▸ **WHAT YOU NEED TO DO**:
Edit the items below so that each "gorgonzola" becomes "roquefort", and keep everything else unchanged.

▸ **SUPPLIED DATA**:
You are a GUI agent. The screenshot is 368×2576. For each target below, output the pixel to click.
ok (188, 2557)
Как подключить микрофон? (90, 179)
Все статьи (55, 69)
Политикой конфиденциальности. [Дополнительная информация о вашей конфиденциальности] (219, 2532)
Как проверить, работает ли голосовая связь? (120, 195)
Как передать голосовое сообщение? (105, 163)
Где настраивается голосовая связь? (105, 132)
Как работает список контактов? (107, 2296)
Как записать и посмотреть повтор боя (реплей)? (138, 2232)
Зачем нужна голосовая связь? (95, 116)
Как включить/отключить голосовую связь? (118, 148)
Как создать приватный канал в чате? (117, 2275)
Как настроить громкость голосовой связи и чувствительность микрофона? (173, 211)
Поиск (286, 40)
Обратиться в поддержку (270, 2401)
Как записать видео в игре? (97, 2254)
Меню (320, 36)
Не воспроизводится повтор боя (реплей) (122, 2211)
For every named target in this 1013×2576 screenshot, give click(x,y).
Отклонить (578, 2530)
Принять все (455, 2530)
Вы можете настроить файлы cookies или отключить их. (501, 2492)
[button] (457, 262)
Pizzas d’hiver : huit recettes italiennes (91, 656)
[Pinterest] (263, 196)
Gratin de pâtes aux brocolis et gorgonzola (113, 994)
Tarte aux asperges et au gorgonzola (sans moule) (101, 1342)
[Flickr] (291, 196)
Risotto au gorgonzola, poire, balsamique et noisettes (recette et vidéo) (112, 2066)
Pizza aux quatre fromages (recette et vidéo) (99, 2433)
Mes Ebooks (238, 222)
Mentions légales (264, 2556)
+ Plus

▸ **FULL RESPONSE**:
You are a GUI agent. The screenshot is 368×2576. For each target below, output the pixel to click.
ok (188, 2557)
Как подключить микрофон? (90, 179)
Все статьи (55, 69)
Политикой конфиденциальности. [Дополнительная информация о вашей конфиденциальности] (219, 2532)
Как проверить, работает ли голосовая связь? (120, 195)
Как передать голосовое сообщение? (105, 163)
Где настраивается голосовая связь? (105, 132)
Как работает список контактов? (107, 2296)
Как записать и посмотреть повтор боя (реплей)? (138, 2232)
Зачем нужна голосовая связь? (95, 116)
Как включить/отключить голосовую связь? (118, 148)
Как создать приватный канал в чате? (117, 2275)
Как настроить громкость голосовой связи и чувствительность микрофона? (173, 211)
Поиск (286, 40)
Обратиться в поддержку (270, 2401)
Как записать видео в игре? (97, 2254)
Меню (320, 36)
Не воспроизводится повтор боя (реплей) (122, 2211)
For every named target in this 1013×2576 screenshot, give click(x,y).
Отклонить (578, 2530)
Принять все (455, 2530)
Вы можете настроить файлы cookies или отключить их. (501, 2492)
[button] (457, 262)
Pizzas d’hiver : huit recettes italiennes (91, 656)
[Pinterest] (263, 196)
Gratin de pâtes aux brocolis et roquefort (113, 994)
Tarte aux asperges et au roquefort (sans moule) (101, 1342)
[Flickr] (291, 196)
Risotto au roquefort, poire, balsamique et noisettes (recette et vidéo) (112, 2066)
Pizza aux quatre fromages (recette et vidéo) (99, 2433)
Mes Ebooks (238, 222)
Mentions légales (264, 2556)
+ Plus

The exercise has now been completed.